How do we lower the barriers to entry to the repositories. There are a number of impediments to the effective adoption and use of digital repositories. The main ones are cost/time impediments and the technology-related impediments. These will affect the scope of the data that is deposited for a given project or endeavor. Investigators are sure to contemplate the tradeoffs between the costs in time and money of depositing a given set of data and the benefits to the investigator and to the field more broadly. We believe that these tradeoffs are likely to be evaluated differently by subdiscipline. It may be, for example, that the costs of digitizing and depositing extensive sociocultural anthropology field notes will be relatively high compared to the perceived benefit.

To the extent that these tradeoffs are actively evaluated we need to change reward structures (e.g., though grant or publication incentives or requirements) to encourage deposit for data. More broadly we need to change disciplinary norms about what constitutes responsible professional behavior with respect to depositing different classes of data. Professional societies can play an active role in this regard. Archaeology is most advanced, with ethical standards that clearly require access to data. Other ways of encouraging deposit will be to require attributions of credit—or better, formal citation—of deposited data and professional valuation of these citations as we value ordinary publication citations.

Diminishing the disincentives to deposit would be accomplished by maximizing ease of use and by low cost. However, even with software tailored to streamline use, there will be a necessary tradeoff between the time investment required and the quality of the metadata and data obtained. Finally, prominent and compelling examples will be invaluable in demonstrating the scholarly value of deposit.

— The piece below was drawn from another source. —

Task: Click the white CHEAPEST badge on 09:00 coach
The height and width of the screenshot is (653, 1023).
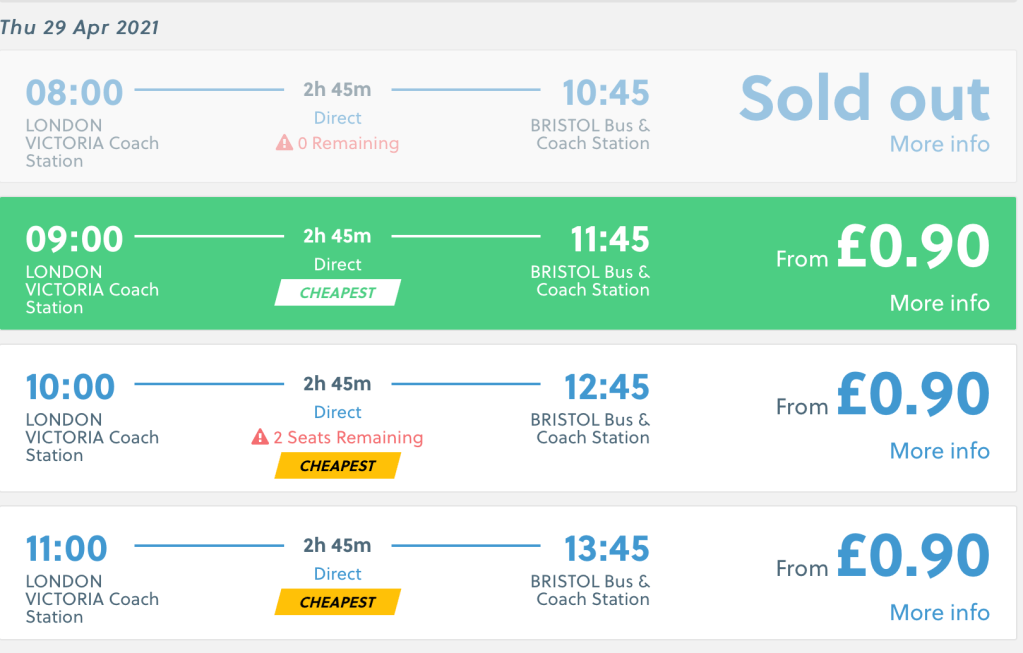Action: pos(338,293)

In this context, it is important to distinguish between “new” and “legacy” data. For projects that are just starting, digital archiving is a much simpler problem. The costs of archiving can be built into the project as well as the procedures, metadata standards, and the identification of the ultimate repository. Projects that are complete or that are on-going present a very different set of problems. The data were not collected with digital archiving in mind and often the investigators are dead or incapable of placing the data in acceptable formats or creating the needed metadata to make them useable. Even in cases in which the investigator is willing to invest the time and energy, there is great difficulty obtaining financial support. The two situations are qualitatively different and require very different solutions. Solving the archiving issues for new projects is simpler and easier and should proceed first. Professional societies and funding agencies should set guidelines for new projects and begin to enforce them at the same time they tackle the much more difficult issues involved with legacy data.

What does it take for a user to get access? There was a strong consensus that the repositories must have secure platforms with strong safeguards to prevent access to sensitive materials by individuals who should not be authorized for access. This demands not only a login but also ways of reliably authenticating user credentials. It was generally but not universally accepted in the full group that a login should be required even for access to material that is not in some way restricted. User agreements, informed by professional ethics, will need to be established by the repositories.